** Begin Page excerpt **

A concerned researcher of Reddit might want to avoid quoting or citing posts likely to be deleted by their authors (even when pseudonymous), especially on sensitive topics. How many authors delete their posts on Reddit and by when are they likely to have done so?

In [2]:
import numpy as np
import pandas as pd
In [3]:
def percent_true(s):  # in pd True=1 False=0, so mean() is percent True
    return round(s.mean() * 100, 1)

r/AmItheAsshole in 2018¶

Let's read in no more than the first 500 posts starting in 2018-April on r/AmItheAsshole. The year 2018 is ancient history on Reddit (no activity) and back then 500 submissions provides almost the whole of the month. (It also includes a few posts that were removed by moderators, which I'll address shortly.)

In [4]:
df18m = pd.read_csv("reddit_20180401-20180630_AmItheAsshole_n__l500.csv")

This and all data is from the Reddit and Pushshift APIs via using my reddit-query.py script. Pushshift ingests submissions within a day and permits advanced queries, including over time periods, with aggregated results. The Reddit API can't do this, but it can then be queried per submission id for the latest state of each submission.

In [5]:
df18m.columns
Out[5]:
Index(['author_r', 'del_author_p', 'del_author_r', 'title', 'id',
       'created_utc', 'elapsed_hours', 'score_p', 'num_comments_p',
       'del_text_p', 'del_text_r', 'rem_text_r', 'url'],
      dtype='object')
In [6]:
df18m.shape
Out[6]:
(500, 13)

** End Page excerpt **
** Begin Dataset content **

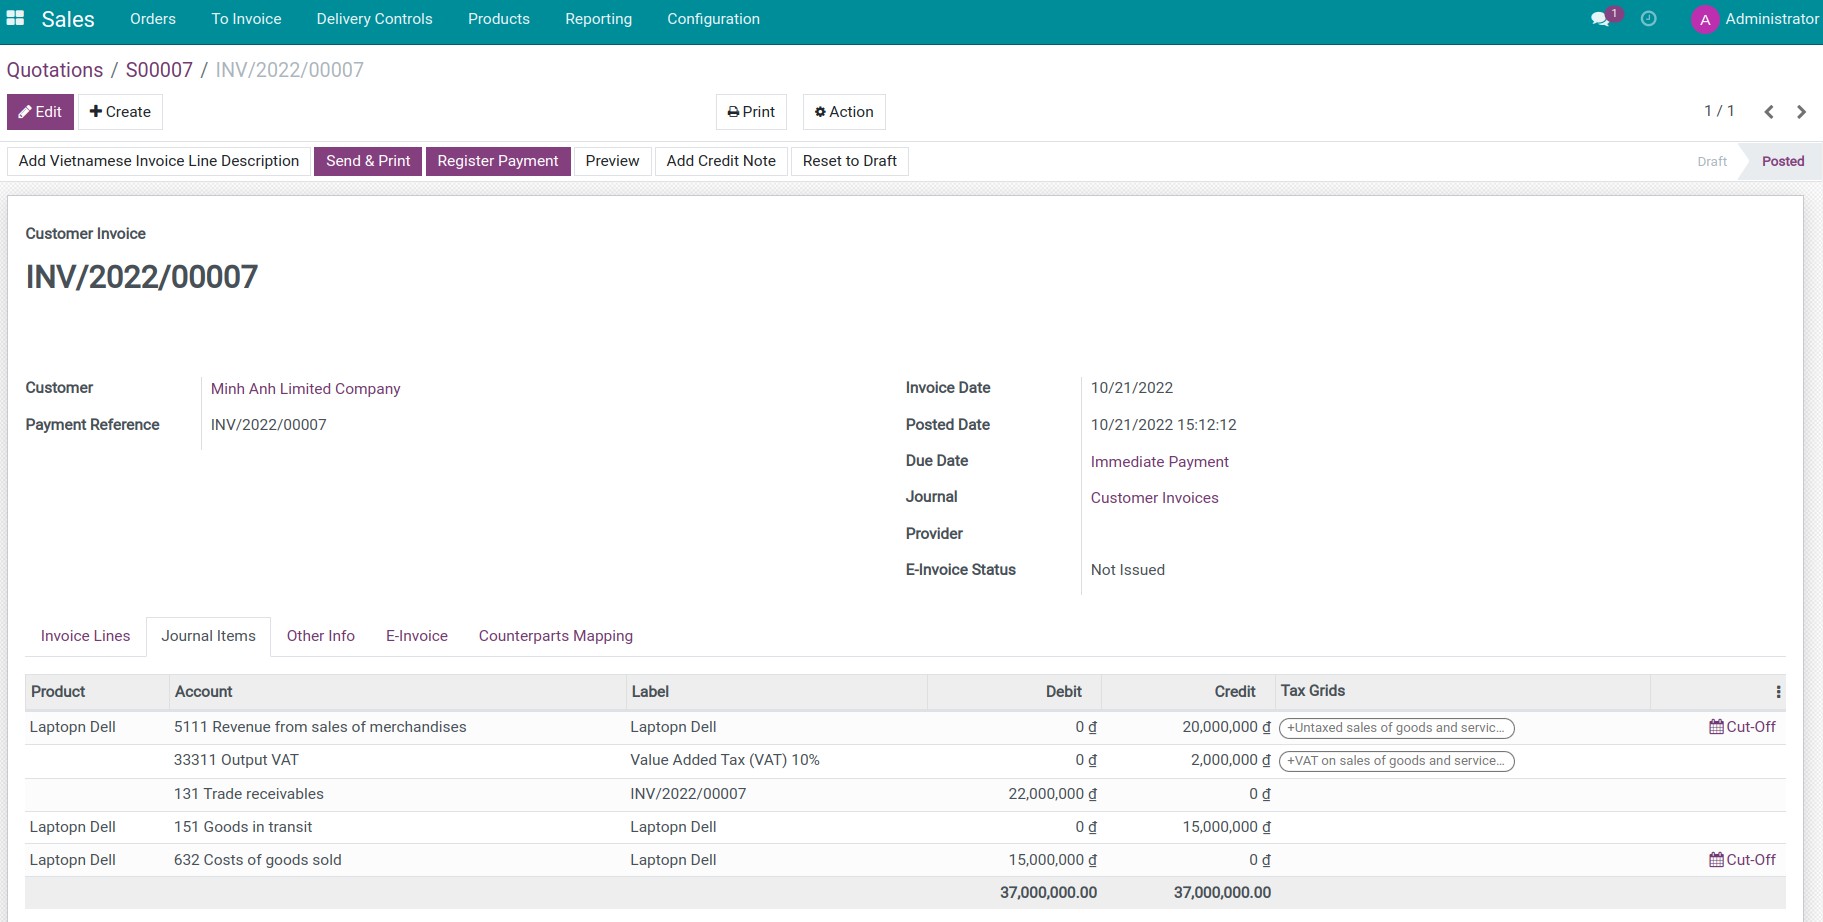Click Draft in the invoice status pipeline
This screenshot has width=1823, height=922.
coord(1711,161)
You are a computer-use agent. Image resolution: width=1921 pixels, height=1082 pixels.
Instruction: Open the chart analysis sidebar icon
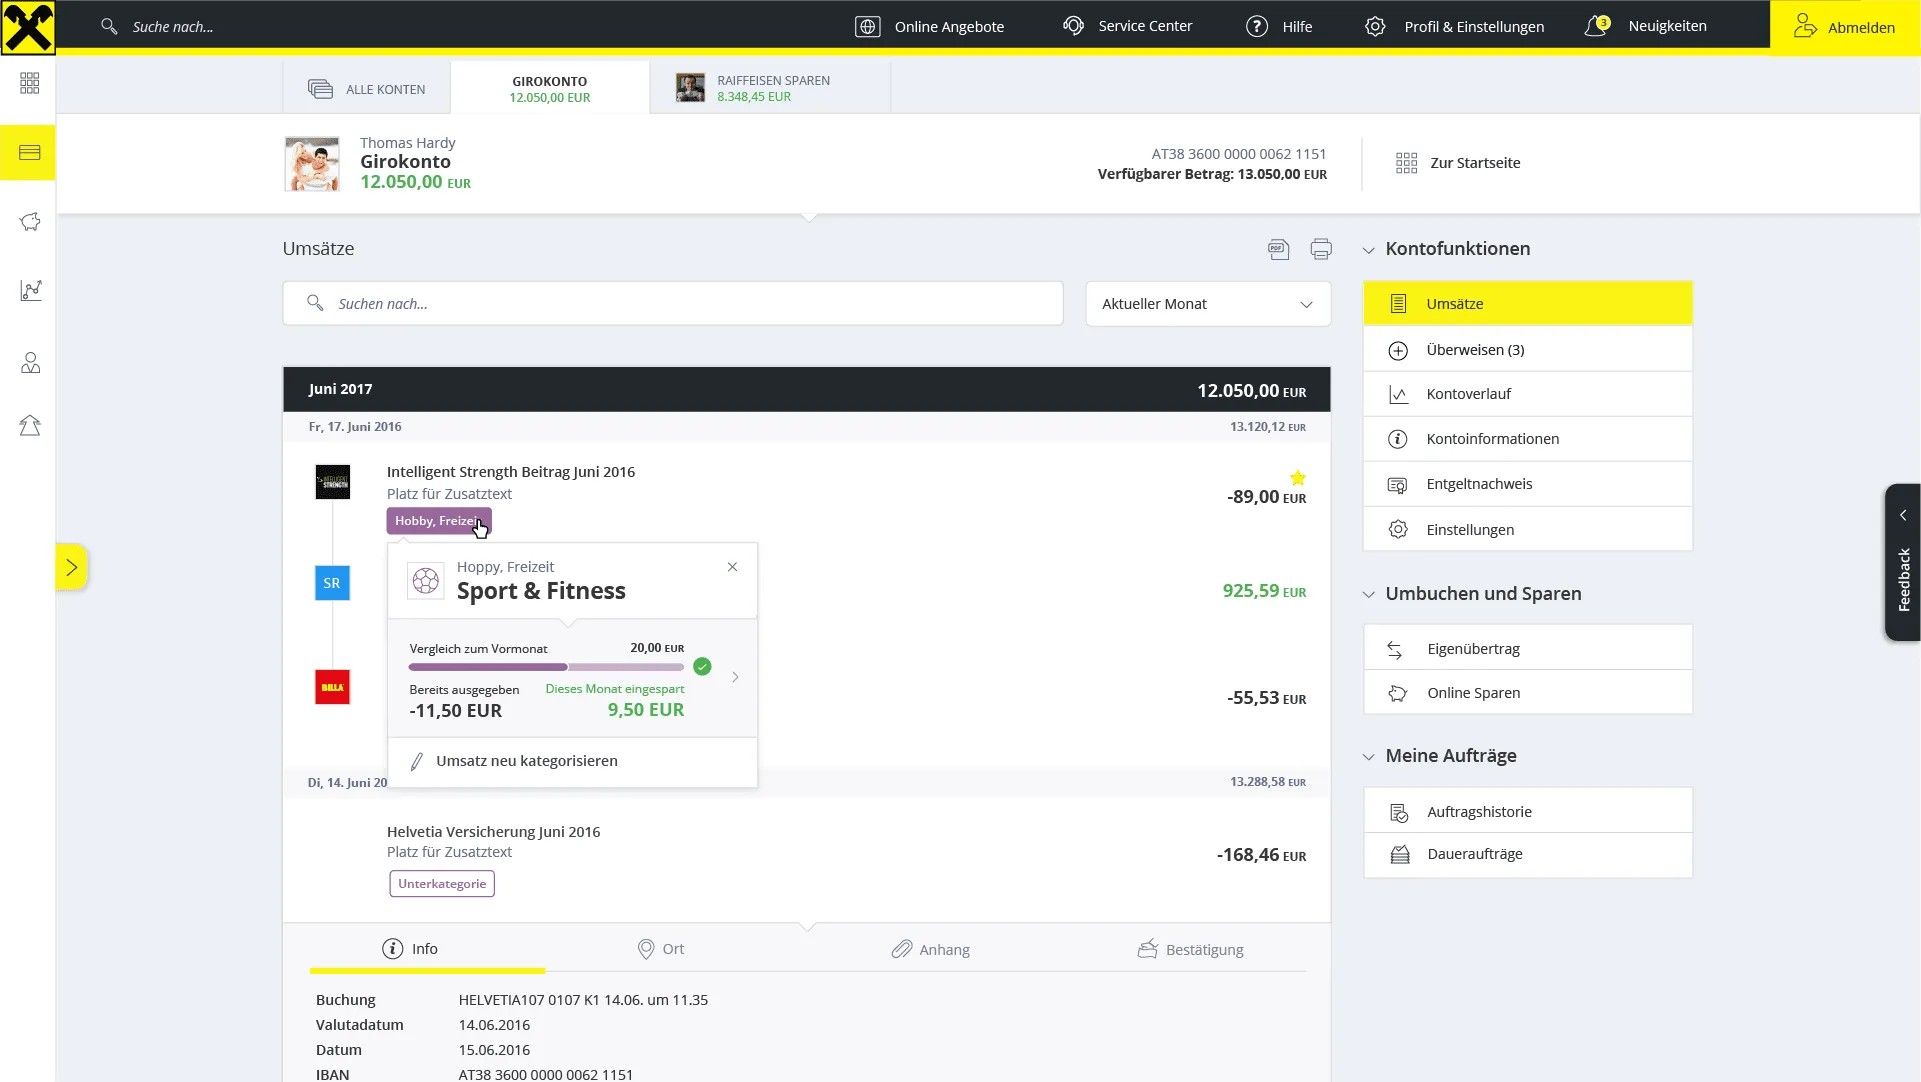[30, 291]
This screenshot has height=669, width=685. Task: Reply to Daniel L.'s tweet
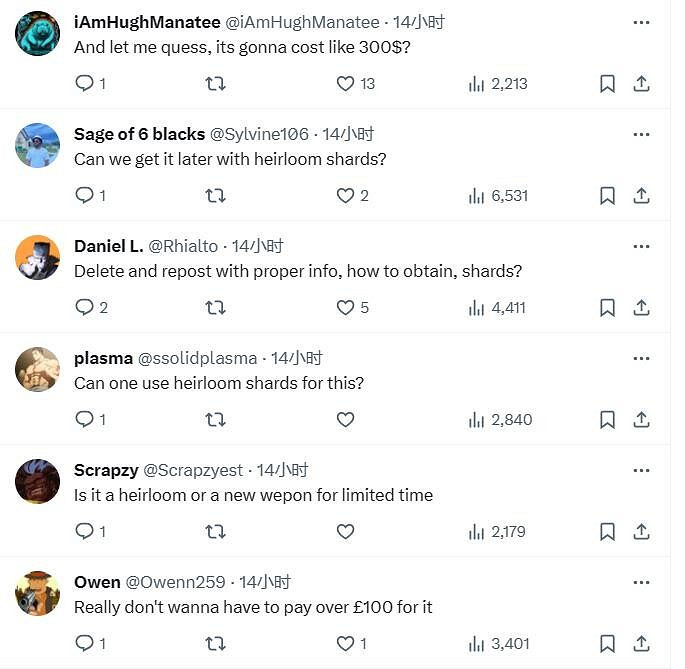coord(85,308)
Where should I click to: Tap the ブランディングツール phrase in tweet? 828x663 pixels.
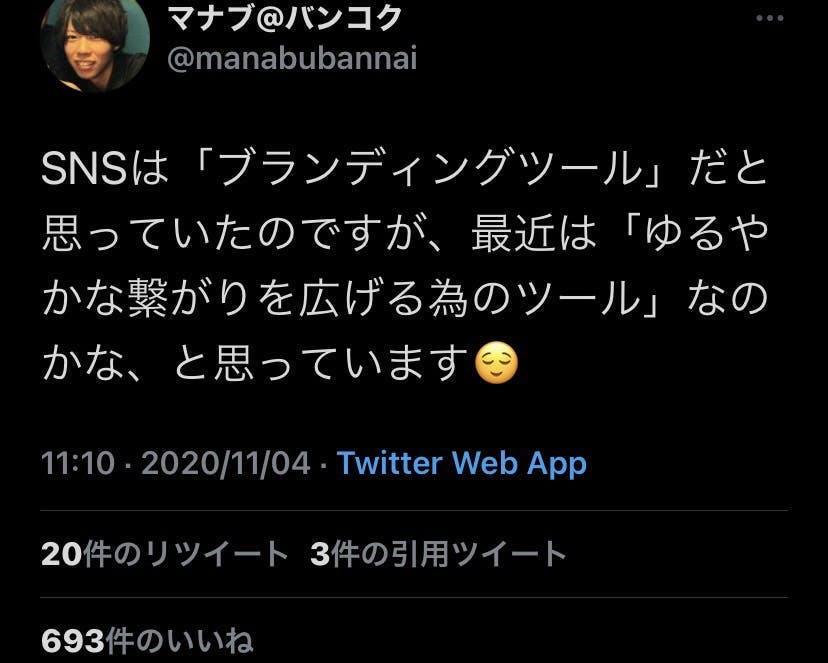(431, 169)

** End Dataset content **

▶ _Set problem 1_
From the notebook on Reddit post deletions, extract everything from "This and all" down to "of each submission.".
▶ _Set problem 2_
Answer these questions using the notebook on Reddit post deletions:
(a) Which subreddit are the posts read from, and in what month and year do they start?
(b) How soon does Pushshift ingest submissions?
(c) How many columns does the loaded data have?

▶ _Written answer 1_
This and all data is from the Reddit and Pushshift APIs via using my reddit-query.py script. Pushshift ingests submissions within a day and permits advanced queries, including over time periods, with aggregated results. The Reddit API can't do this, but it can then be queried per submission id for the latest state of each submission.

▶ _Written answer 2_
(a) r/AmItheAsshole, starting in April 2018.
(b) Within a day.
(c) 13.